Als Themen zählte Merkel die europäische Asylpolitik, eine gemeinsame Außenpolitik sowie eine Weiterentwicklung der Wirtschafts- und Währungsunion oder eine Bankenunion auf. Es ist eine wahrhaft große Agenda.

Doch die Stimmung ist angespannt. Seit September 2017, als Macron seine Reformrede an der Sorbonne hielt, ist viel Zeit vergangen. Merkel musste in Deutschland in der Zwischenzeit mühevoll eine Regierung schmieden. Daher blieb Berlin Antworten auf Macrons ambitionierte Ideen für eine Reform Europas bislang schuldig. Man könnte den Besuch auf der Baustelle also durchaus auch als Sinnbild für die derzeit unfertige deutsch-französische Achse deuten. Und auch die beiden Protagonisten scheinen sich noch nicht sicher zu sein, wohin die Reise gehen soll. Gefragt, ob der Anfangszauber, den sie beim ersten Besuch Macrons zitiert habe, noch wirke, antwortete Merkel etwas ausweichend: „Als ich das damals zitierte, wusste ich noch nicht ganz genau, dass die Bildung einer Regierung so lange dauert. Deshalb haben wir den Zauber ein bisschen konserviert und ein paar Monate weggelegt. Aber jetzt kommt er wieder.“

Um „den Zauber zu beleben“, habe sie die Einladung ins Humboldt Forum ausgesprochen, fügte sie hinzu. „Mir ist das sehr, sehr wichtig“: Europa müsse sich einig präsentieren und Antworten auf die Fragen der Menschen geben. Macron dankte es ihr, nannte den Besuch sehr inspirierend. Doch die Kanzlerin und den 40 Jahre alten französischen Präsidenten trennt derzeit mehr als nur die 23 Jahre Altersunterschied. Immer wieder schaute Merkel den alerten Franzosen von der Seite an, als er seine Vision eines geeinten Europas von morgen umschrieb. Kein Lächeln, das Thema ist ernst. Auch die Blicke der beiden, die im vergangenen Jahr als hoffnungsvolles europäisches Traumpaar galten, trafen sich nur selten.

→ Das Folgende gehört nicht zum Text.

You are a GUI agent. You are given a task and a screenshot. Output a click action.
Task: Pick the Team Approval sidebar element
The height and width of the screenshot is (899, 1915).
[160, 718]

Der französische Staatschef unterstrich etwa, Europa stehe an einer Wegscheide. „Wir leben in einem Moment des europäischen Abenteuers, der wirklich einzigartig ist“, sagte er. Die gemeinsame Souveränität Europas werde von der Weltordnung getestet und auf den Prüfstand gestellt. Der Franzose nannte dabei etwa den Handelsstreit sowie große technologische und klimatische Umbrüche. „Auch innerhalb unserer Staaten entstehen Zweifel und entstehen stark nationalistische Visionen.“

Macron pocht daher schon länger auf mehr Solidarität innerhalb der Wirtschafts- und Währungsunion. Er war sogar noch weiter gegangen, hatte einen europäischen Finanzminister gefordert. Die Kanzlerin bekräftigte am Donnerstag die Priorität der Bankenunion. Dazu gehört auch die umstrittene Einlagensicherung. Die Frage lautet: Wie viele faule Kredite in den Bankbilanzen – etwa in Italien – müssten abgebaut werden, bevor die Einlagensicherung kommen kann? Beantwortet worden ist sie bislang nicht.

Näher sind sich Deutschland und Frankreich hingegen bei der Asyl- und der Verteidigungspolitik. Macron forderte in seiner Sorbonne-Rede ein europäisches Asylamt, um die Asylverfahren in Europa anzugleichen. Auch für Merkel hat ein gemeinsames europäisches Asylsystem Priorität.

Auch in der Syrien-Frage beschwört Macron Einigkeit. Man habe schnell handeln müssen, daher hätten die USA, Frankreich und England sich bei den Militärschlägen zusammengetan. In Deutschland sei die Zustimmung zu einem militärischen Angriff durch die notwendige Einbindung des Parlaments nicht schnell möglich. Am Ende der Pressekonferenz eilte Merkel zunächst in Richtung Baustelle. Doch es war der falsche Ausgang, sie musste sich kurz umorientieren. Macron folgte ihr – zumindest bis hinter die Kulisse.